Bien es sabido que el lobbismo consiste en las actividades que desarrollan los diferentes sectores y grupo de presión, por medio de distintas estrategias, para influir en centros de poder ejecutivo o legislativo con el fin de favorecer sus propios intereses.
¿Qué hay de malo que los lobbys de los sectores de la automoción, o la banca, los seguros, o incluso la industria pornográfica -como ha sucedido de hecho- defiendan sus intereses y traten de que el gobierno o el parlamento conozcan su situación, especialmente en estos momentos de crisis, y traten de obtener la mayor comprensión y ayuda de las autoridades.
¿Acaso los trabajadores del sector de la automoción o del asegurador no forman parte del pueblo americano?
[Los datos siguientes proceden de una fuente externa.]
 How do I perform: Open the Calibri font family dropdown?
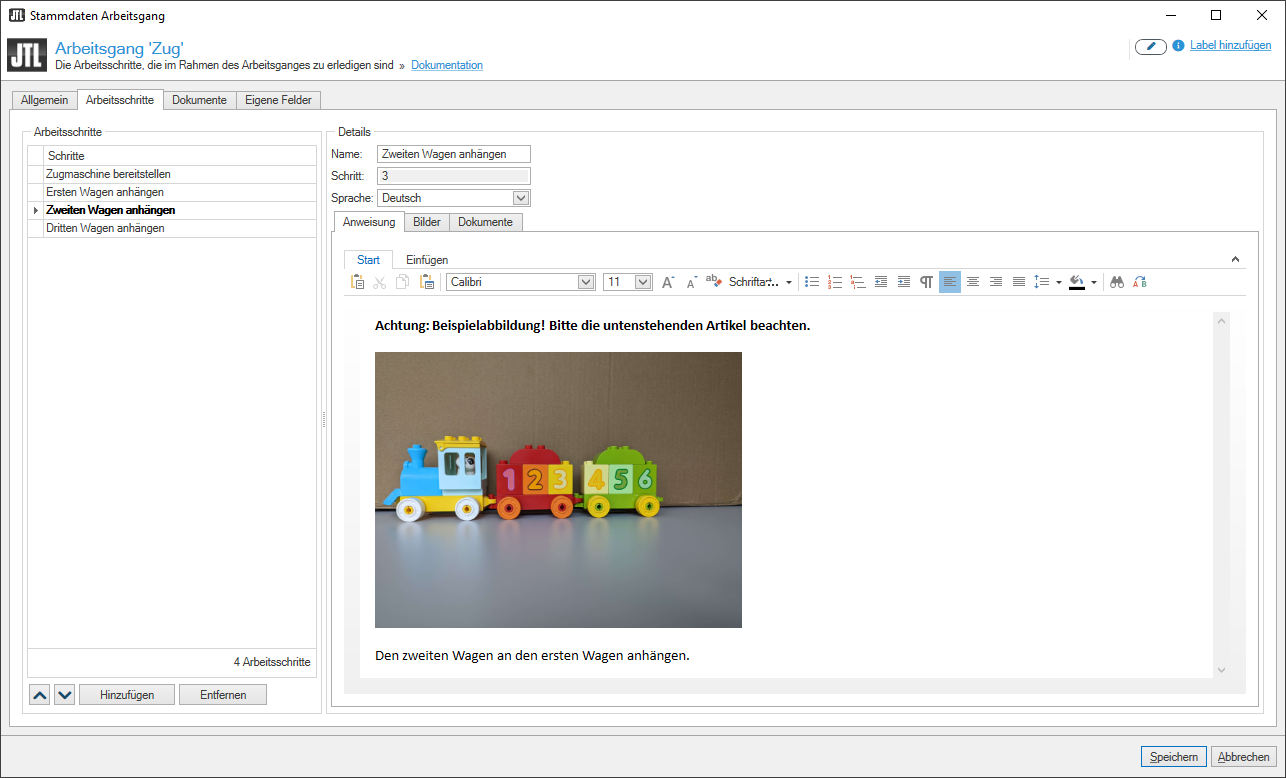586,282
Obama deberá tratar de conciliar sus ingresos y gastos y ayudar a los sectores y a la población más desfavorecida, sin duda alguna, pero eso no significa “luchar” contra los grupos de presión, sino intentar conocer su situación y necesidades y ver cómo les puede apoyar. Me sorprende la utilización de verbo “luchar” y la forma un tanto peyorativa de utilizar el término lobby, al dar una imagen de estos grupos como totalitarios e impositores de sus idearios.
A lo mejor sus palabras fueron pronunciadas pensando que todavía seguía en la campaña electoral. Curiosamente en la misma campaña repitió varias veces que los EEUU seguirían apoyando incondicionalmente a Israel, lo que no es más que confirmar su adhesión al poderosísimo lobby judío norteamericano.